*Supplied data*
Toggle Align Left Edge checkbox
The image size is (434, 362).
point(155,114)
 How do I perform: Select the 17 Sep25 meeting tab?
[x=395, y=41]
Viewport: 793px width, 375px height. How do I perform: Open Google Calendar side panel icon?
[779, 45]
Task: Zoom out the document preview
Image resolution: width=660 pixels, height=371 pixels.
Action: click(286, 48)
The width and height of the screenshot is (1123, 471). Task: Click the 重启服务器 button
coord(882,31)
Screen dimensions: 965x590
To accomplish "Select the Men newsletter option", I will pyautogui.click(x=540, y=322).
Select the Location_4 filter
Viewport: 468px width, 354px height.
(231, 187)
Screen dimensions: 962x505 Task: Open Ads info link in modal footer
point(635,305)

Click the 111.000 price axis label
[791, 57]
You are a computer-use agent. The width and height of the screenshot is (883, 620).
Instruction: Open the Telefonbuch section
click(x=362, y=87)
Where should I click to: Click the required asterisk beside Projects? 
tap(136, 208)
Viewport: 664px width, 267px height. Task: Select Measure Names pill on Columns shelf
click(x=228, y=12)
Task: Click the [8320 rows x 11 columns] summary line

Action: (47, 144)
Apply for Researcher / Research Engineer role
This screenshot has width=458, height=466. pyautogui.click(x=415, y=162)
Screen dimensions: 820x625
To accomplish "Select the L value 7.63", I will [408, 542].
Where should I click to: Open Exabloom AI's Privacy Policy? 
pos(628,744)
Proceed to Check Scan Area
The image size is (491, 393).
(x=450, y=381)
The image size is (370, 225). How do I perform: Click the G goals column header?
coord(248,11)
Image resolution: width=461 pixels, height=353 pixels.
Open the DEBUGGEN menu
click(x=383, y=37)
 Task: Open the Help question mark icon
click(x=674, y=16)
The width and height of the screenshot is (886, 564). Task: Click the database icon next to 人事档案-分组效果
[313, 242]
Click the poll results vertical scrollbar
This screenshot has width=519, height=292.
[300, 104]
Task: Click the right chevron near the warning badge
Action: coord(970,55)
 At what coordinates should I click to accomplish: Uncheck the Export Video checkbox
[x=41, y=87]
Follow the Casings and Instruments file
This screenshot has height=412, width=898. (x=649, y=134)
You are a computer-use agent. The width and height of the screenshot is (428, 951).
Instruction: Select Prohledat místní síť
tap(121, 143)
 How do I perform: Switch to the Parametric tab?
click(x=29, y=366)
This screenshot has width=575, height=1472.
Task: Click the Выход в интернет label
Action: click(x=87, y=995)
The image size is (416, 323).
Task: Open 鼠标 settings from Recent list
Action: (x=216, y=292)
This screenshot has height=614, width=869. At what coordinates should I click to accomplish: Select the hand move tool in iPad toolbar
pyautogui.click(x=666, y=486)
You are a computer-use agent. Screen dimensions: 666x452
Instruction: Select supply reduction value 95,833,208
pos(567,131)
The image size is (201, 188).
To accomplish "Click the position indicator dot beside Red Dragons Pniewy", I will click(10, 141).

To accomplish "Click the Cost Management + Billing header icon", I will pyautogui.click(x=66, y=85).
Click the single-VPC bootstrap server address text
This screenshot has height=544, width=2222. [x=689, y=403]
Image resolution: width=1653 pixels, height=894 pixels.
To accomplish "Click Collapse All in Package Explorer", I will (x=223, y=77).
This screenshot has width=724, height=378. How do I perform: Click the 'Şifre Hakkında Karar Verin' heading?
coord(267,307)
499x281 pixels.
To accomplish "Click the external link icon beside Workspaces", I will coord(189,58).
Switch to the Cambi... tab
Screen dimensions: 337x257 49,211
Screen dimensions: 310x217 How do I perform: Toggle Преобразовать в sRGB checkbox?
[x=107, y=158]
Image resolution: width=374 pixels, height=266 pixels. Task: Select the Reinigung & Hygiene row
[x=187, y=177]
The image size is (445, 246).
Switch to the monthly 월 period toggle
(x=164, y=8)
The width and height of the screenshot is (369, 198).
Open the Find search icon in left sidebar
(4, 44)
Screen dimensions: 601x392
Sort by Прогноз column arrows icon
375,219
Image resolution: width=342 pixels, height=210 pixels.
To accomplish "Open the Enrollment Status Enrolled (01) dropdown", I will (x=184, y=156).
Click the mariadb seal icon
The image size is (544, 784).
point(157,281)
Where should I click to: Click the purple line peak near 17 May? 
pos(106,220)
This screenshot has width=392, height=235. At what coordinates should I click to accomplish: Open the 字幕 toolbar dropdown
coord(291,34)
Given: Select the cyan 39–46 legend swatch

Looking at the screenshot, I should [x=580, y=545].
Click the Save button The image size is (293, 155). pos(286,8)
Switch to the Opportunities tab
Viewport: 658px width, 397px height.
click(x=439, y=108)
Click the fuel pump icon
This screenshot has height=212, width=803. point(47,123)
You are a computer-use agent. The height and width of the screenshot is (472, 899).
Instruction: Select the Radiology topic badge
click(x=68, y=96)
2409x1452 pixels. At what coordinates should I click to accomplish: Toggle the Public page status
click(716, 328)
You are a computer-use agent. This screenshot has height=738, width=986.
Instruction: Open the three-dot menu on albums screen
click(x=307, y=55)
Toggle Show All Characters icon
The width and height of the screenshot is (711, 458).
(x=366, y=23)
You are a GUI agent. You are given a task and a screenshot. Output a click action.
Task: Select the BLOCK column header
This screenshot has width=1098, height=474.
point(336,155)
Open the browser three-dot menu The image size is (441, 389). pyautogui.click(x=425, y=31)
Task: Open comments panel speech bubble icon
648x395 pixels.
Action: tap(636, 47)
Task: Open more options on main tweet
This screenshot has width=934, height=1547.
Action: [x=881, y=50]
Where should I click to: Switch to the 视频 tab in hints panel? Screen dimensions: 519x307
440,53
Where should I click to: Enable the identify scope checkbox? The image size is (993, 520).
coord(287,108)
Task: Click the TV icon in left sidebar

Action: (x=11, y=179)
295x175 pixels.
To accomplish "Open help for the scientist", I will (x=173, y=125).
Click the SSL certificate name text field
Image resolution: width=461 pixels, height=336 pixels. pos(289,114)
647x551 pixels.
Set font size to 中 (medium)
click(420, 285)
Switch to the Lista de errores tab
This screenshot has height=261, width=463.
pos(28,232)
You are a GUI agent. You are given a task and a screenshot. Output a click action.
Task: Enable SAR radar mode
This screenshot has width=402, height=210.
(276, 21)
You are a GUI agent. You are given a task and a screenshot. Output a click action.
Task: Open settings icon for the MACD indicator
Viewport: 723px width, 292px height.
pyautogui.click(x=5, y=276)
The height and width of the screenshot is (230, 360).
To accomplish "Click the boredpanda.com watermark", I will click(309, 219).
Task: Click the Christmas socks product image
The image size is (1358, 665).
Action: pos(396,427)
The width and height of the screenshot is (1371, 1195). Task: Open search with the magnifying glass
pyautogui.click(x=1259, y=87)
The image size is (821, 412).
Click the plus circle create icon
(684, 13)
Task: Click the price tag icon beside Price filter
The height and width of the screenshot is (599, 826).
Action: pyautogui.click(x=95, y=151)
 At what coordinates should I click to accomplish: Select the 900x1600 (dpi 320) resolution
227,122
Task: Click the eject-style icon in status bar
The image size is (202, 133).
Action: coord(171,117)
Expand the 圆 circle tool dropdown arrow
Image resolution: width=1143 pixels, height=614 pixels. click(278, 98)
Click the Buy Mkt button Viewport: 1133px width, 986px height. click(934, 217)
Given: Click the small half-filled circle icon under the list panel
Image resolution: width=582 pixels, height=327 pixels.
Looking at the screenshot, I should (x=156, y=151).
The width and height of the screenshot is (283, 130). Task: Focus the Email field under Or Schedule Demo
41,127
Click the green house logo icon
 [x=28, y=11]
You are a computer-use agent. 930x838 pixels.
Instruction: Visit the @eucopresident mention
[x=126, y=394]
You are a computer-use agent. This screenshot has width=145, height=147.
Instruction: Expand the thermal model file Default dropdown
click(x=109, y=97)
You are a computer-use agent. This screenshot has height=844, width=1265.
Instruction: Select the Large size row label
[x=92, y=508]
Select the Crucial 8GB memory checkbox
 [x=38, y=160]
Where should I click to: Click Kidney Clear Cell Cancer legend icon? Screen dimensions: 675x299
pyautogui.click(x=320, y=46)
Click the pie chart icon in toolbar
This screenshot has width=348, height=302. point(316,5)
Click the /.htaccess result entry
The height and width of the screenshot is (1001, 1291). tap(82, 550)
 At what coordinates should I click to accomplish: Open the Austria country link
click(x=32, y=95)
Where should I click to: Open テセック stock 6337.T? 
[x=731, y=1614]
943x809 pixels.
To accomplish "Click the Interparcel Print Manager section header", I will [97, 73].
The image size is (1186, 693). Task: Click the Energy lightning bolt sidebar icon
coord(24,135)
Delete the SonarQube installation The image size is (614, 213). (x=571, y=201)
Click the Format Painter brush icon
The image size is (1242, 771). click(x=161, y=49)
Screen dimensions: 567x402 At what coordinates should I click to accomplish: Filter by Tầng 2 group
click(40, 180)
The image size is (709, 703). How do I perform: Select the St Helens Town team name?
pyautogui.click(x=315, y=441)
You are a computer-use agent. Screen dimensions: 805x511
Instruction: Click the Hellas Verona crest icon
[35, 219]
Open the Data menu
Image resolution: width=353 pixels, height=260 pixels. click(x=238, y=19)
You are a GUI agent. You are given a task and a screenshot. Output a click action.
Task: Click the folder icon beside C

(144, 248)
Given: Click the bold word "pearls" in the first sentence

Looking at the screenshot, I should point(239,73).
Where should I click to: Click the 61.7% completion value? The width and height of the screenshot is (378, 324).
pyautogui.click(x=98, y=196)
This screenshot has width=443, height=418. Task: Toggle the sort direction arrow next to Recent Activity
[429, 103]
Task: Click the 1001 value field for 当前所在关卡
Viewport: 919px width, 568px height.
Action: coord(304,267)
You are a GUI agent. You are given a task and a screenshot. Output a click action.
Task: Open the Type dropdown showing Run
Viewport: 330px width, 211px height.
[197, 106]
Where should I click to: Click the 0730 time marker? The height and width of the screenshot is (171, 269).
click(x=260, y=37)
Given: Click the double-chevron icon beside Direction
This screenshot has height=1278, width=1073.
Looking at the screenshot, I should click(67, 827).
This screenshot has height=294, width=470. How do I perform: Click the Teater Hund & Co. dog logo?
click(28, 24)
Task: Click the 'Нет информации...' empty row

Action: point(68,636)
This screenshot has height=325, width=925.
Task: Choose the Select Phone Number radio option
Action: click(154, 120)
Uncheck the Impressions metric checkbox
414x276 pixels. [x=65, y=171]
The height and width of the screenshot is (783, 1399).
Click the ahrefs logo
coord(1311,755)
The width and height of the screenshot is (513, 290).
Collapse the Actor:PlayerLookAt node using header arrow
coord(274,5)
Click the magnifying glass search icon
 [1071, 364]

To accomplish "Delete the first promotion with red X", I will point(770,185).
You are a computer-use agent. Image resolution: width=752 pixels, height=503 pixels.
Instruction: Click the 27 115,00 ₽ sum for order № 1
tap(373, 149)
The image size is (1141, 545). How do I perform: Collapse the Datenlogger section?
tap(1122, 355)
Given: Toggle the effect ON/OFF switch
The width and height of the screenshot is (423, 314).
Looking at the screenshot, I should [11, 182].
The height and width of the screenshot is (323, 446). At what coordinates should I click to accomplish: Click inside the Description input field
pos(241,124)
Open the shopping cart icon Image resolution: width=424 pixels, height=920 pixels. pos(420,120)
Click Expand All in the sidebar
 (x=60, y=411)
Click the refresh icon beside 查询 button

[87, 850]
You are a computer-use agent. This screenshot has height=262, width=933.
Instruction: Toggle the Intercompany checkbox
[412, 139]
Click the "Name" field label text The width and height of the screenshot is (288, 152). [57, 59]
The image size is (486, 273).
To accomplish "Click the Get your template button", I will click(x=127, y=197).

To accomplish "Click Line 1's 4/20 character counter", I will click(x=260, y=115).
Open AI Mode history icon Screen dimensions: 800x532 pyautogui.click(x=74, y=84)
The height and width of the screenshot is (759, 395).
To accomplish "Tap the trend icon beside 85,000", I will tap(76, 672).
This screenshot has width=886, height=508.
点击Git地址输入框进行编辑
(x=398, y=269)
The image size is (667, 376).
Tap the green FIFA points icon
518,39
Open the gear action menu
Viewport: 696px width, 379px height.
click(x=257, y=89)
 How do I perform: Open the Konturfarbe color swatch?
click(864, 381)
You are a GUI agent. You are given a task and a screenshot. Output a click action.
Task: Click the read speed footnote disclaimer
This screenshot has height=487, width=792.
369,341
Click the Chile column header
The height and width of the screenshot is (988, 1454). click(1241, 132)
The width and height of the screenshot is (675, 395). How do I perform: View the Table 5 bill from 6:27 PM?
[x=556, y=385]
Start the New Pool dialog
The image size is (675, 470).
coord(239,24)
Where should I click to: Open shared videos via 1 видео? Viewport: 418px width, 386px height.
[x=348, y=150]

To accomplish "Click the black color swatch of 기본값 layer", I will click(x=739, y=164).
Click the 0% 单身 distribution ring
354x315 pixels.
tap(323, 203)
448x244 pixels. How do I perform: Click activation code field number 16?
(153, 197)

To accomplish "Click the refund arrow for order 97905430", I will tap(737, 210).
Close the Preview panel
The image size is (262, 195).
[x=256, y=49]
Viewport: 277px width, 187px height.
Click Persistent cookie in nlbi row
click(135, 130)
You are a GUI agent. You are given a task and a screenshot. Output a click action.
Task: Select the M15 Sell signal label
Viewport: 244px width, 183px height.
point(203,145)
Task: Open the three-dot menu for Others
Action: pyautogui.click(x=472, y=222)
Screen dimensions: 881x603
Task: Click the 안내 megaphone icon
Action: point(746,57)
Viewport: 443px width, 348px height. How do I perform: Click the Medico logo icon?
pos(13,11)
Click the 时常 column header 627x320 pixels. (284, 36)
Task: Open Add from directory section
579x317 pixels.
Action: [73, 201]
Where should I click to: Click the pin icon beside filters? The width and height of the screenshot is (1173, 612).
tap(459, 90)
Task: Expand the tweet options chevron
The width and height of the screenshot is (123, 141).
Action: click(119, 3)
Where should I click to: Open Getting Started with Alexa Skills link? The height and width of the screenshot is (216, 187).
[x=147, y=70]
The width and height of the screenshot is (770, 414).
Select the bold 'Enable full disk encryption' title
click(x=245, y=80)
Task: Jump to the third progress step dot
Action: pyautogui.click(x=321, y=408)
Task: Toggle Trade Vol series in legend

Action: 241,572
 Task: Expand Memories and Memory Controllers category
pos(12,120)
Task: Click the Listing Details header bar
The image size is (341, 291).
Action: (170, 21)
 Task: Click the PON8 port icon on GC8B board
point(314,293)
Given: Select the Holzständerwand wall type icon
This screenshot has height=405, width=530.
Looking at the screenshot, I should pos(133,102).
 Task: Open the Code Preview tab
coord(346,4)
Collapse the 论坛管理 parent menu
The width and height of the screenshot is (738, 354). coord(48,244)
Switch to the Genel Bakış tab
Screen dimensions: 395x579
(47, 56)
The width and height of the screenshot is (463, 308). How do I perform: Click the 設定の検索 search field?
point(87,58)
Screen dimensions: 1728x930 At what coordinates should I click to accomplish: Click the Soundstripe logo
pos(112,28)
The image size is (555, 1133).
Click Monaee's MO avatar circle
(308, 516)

*Exercise prompt*
Wherever the string "options" occurs in the entries, copy that whole line.

*Answer to the problem*
Task: Open more options on main tweet
Task: Expand the tweet options chevron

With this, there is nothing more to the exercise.